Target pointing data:
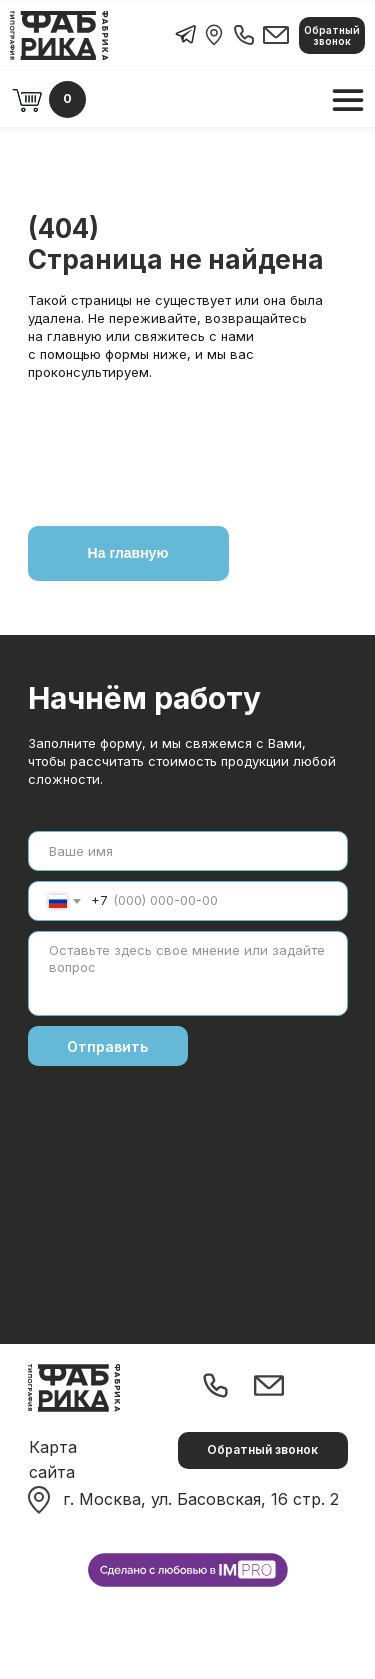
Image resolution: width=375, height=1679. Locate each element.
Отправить (107, 1046)
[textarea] (188, 973)
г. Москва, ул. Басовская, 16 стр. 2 (201, 1499)
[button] (332, 35)
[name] (188, 851)
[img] (214, 35)
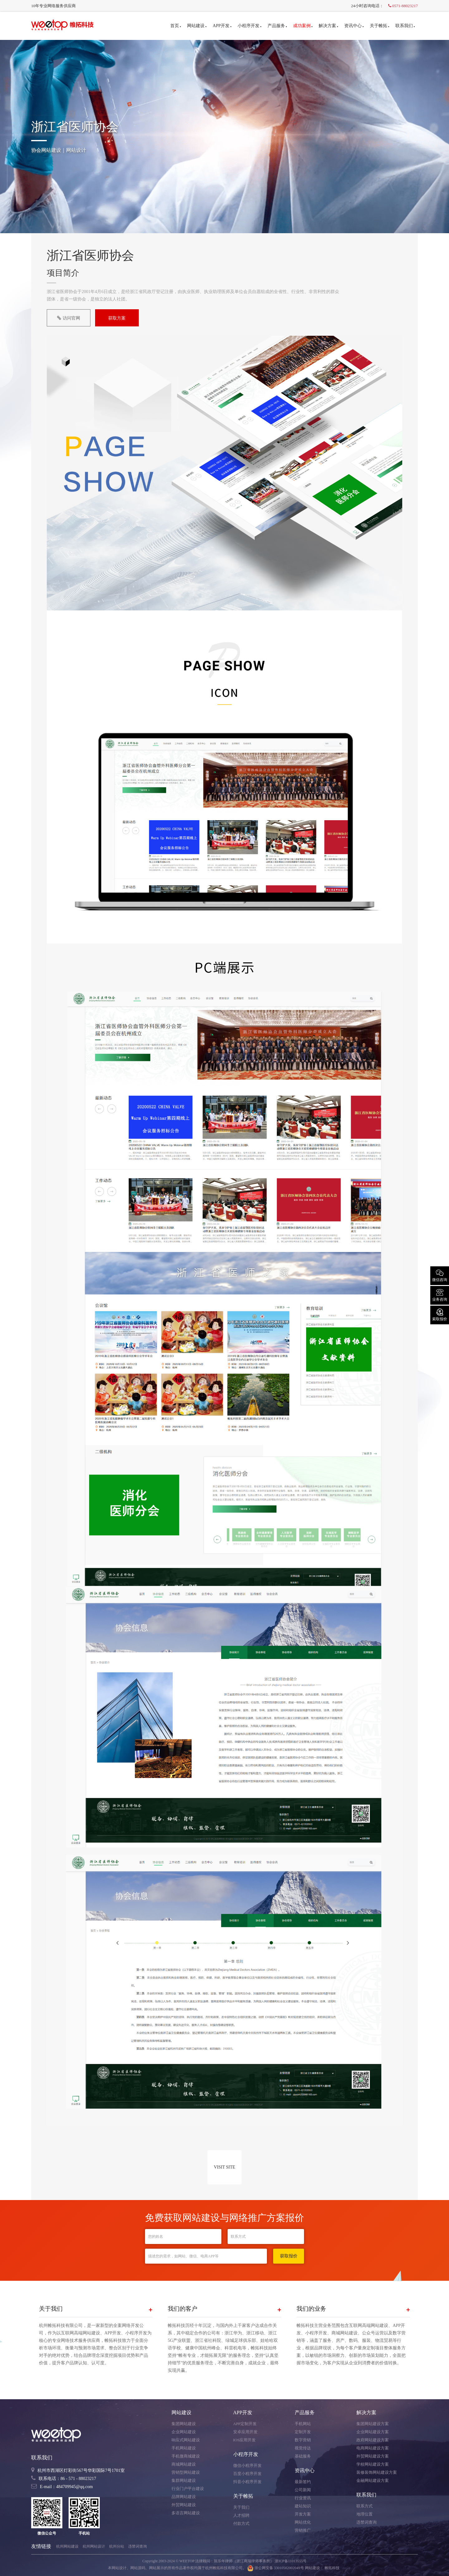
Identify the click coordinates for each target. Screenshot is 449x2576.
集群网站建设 (183, 2480)
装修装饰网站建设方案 (376, 2472)
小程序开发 (249, 25)
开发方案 (303, 2514)
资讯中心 (354, 25)
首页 (175, 25)
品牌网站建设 (183, 2496)
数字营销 (303, 2440)
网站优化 (303, 2522)
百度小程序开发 (247, 2473)
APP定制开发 (245, 2423)
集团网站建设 (183, 2423)
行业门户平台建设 (187, 2488)
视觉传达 (303, 2448)
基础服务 (303, 2456)
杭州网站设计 (94, 2546)
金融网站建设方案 (372, 2480)
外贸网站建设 (183, 2504)
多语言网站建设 (185, 2513)
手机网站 (303, 2423)
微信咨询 (439, 1275)
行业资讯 (303, 2498)
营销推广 (303, 2530)
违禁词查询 (366, 2522)
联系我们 (405, 25)
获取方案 (117, 318)
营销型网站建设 (185, 2472)
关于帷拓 (379, 25)
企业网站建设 (183, 2431)
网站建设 (196, 25)
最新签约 (303, 2481)
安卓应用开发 (245, 2431)
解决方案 (328, 25)
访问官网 (68, 318)
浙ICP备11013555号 (291, 2561)
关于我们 (241, 2507)
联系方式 (364, 2506)
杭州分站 (116, 2546)
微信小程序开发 (247, 2465)
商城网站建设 (183, 2464)
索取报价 (439, 1314)
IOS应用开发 (244, 2440)
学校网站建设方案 (372, 2464)
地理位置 (364, 2514)
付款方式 (241, 2523)
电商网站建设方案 (372, 2448)
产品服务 (277, 25)
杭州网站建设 (67, 2546)
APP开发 (222, 25)
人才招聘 (241, 2515)
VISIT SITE (224, 2167)
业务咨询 (439, 1295)
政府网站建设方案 (372, 2440)
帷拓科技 (332, 2568)
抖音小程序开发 (247, 2481)
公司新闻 (303, 2489)
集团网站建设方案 (372, 2423)
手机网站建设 (183, 2448)
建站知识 (303, 2506)
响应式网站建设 (185, 2440)
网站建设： (314, 2568)
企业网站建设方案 (372, 2431)
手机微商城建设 (185, 2456)
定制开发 (303, 2431)
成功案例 (302, 25)
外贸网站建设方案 (372, 2456)
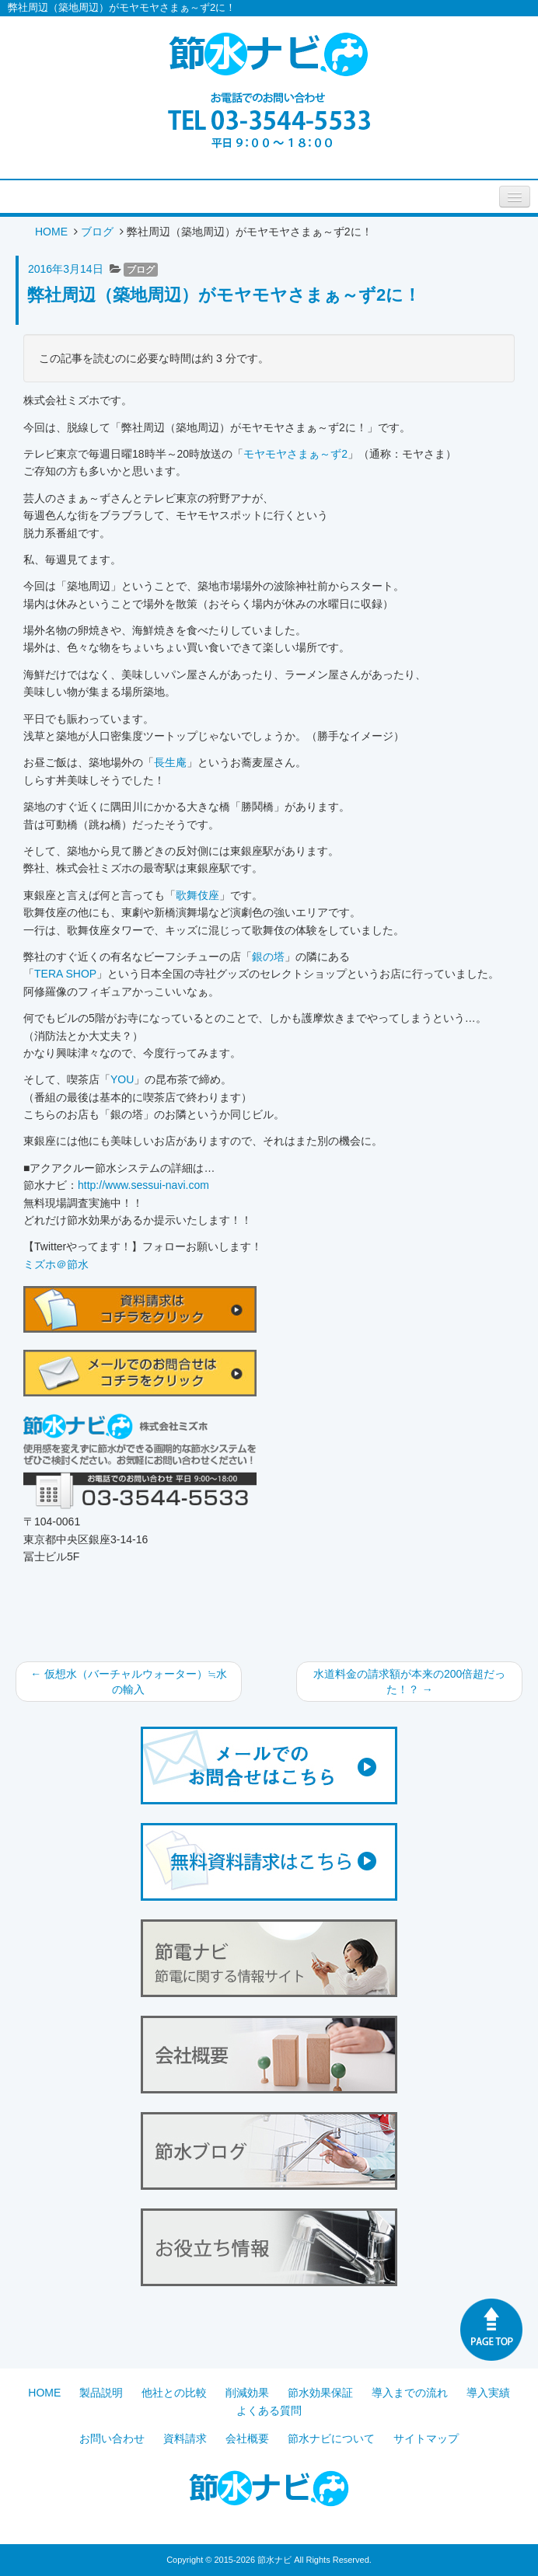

## [Instructions to follow]
Scale the part of the entries above that opens with the line containing "营销推广 (303, 2530)" and closes with the line containing "人才招聘 (241, 2515)", both included. Write only those lines again, keeping each line's wording, with every coordinate multiplied by 1.45 and rounded to a whole number (halves round up).

## [Response for this exercise]
营销推广 (439, 3669)
违禁词查询 (531, 3657)
联系我们 (587, 36)
获取方案 (170, 461)
营销型网站建设 (268, 3584)
关于帷拓 (550, 36)
企业网站建设 (265, 3525)
网站建设 (284, 36)
最新签约 (439, 3597)
安卓应用开发 (355, 3525)
解决方案 (476, 36)
访问官网 (99, 461)
浙ICP备11013555号 (422, 3713)
关于我们 (349, 3635)
联系方式 (528, 3634)
杭州分站 (168, 3692)
微信小程序开发 (358, 3574)
商城网站建设 (265, 3573)
索取报价 (637, 1905)
IOS应用开发 (354, 3538)
学校网站建设方案 (539, 3573)
地理位置 (528, 3645)
付款方式 (349, 3658)
电商网站建设方案 (539, 3550)
产品服务 (402, 36)
杭州网站建设 (97, 3692)
APP开发 (322, 36)
人才招聘 (349, 3647)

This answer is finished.